Companies Act 1913 Sections 153 and mergers / mergers of 153 companies

1987 M L D 2522

[Lahore]

Before Abaid Ullah Khan and Akhtar Hasan, JJ

LAHORE AMERICAN SOCIETY--Appellant

versus

G.M.RIAZ and others--Respondents-

Regular First Appeal No.44 of 1979, decided on 18th March, 1987.

Civil Procedure Code (V of 1908)--

---O.XIV, Rr. 1 & 2--Issues--Framing and disposal of--Issue regarding limitation which was linked up with other controversial matters cropping up in litigation, held, could not be treated as issue purely of law and disposed of without receiving and considering evidence of parties--Better course for Court to decide such suit, would be to frame all issues and give finding thereon after receiving evidence or parties.

M.A. Rahman for Appellant.

Aitizaz Ahsan for Respondents.

Dates of hearing: 9th and 18th March, 1987.

JUDGMENT

ABAID ULLAH KHAN, J.

Dataset items:

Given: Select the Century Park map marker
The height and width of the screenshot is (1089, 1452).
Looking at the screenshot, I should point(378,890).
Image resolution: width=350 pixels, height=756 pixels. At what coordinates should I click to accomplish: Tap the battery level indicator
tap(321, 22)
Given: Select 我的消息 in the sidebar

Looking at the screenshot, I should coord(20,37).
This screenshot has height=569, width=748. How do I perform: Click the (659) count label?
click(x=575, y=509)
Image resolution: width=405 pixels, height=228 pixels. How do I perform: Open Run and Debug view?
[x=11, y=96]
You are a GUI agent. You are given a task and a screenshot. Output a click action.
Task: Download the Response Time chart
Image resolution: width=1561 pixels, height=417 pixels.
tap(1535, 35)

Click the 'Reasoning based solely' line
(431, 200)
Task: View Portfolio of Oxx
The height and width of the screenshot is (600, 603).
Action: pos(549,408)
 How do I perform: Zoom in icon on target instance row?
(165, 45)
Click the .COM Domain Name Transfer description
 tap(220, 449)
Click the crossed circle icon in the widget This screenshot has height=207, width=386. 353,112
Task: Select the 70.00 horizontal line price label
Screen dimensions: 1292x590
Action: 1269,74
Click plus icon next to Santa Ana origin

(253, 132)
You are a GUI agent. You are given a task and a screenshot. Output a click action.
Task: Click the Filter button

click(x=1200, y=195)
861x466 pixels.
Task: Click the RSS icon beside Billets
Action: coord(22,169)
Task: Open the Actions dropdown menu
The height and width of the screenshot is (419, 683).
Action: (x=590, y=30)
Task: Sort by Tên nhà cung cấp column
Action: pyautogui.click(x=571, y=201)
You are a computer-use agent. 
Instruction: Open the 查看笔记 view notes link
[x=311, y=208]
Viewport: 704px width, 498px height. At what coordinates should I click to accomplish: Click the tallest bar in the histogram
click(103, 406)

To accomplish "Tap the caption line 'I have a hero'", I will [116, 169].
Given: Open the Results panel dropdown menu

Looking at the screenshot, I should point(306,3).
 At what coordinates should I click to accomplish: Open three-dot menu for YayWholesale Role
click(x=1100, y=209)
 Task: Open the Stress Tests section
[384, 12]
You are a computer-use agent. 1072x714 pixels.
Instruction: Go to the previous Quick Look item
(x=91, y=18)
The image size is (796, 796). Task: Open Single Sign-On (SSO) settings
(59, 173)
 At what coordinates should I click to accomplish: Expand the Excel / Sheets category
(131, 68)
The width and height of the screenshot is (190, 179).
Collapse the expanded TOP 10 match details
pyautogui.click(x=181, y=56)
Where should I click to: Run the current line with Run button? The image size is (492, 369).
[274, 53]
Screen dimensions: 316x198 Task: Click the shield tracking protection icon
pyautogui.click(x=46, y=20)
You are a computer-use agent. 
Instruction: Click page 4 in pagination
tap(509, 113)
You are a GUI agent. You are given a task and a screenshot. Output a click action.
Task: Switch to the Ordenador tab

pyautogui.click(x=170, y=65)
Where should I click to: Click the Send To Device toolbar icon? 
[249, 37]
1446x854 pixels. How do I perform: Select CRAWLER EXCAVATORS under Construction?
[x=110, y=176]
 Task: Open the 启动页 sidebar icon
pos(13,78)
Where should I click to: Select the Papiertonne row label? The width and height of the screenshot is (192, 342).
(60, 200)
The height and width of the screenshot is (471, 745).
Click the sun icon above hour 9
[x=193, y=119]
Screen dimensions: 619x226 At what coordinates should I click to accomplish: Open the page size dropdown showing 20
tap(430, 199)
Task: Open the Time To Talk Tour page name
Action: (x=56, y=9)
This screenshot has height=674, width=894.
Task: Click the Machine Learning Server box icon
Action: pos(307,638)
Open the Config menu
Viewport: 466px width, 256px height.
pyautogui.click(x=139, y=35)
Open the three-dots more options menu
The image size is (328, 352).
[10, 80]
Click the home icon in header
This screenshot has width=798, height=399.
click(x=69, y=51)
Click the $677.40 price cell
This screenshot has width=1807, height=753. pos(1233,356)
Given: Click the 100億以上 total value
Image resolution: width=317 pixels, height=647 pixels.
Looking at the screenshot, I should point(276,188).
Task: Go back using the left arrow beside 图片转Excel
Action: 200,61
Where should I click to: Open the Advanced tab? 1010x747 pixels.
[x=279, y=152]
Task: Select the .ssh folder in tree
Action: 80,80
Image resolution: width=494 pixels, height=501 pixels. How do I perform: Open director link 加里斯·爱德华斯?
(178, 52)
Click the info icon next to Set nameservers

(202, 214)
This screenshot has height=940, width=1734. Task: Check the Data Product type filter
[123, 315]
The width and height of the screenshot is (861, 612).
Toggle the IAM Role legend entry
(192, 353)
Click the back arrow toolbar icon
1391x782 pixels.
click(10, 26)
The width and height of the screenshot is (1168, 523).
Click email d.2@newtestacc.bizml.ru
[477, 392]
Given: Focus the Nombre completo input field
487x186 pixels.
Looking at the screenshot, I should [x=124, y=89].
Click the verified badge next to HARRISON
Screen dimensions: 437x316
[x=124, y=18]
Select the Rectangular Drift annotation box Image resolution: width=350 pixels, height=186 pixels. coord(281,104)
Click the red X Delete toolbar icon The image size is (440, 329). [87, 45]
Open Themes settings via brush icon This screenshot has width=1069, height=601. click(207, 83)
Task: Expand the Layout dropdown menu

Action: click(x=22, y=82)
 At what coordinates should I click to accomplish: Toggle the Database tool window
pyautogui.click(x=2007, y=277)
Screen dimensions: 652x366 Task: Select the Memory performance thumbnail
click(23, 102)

▶ [Exercise details] Reproduce the passage of the case report word for word, starting at "Regular First Appeal" and ending at "evidence or parties.". The items are separate material with no connection to the case report.

▶ [Finished task]
Regular First Appeal No.44 of 1979, decided on 18th March, 1987.

Civil Procedure Code (V of 1908)--

---O.XIV, Rr. 1 & 2--Issues--Framing and disposal of--Issue regarding limitation which was linked up with other controversial matters cropping up in litigation, held, could not be treated as issue purely of law and disposed of without receiving and considering evidence of parties--Better course for Court to decide such suit, would be to frame all issues and give finding thereon after receiving evidence or parties.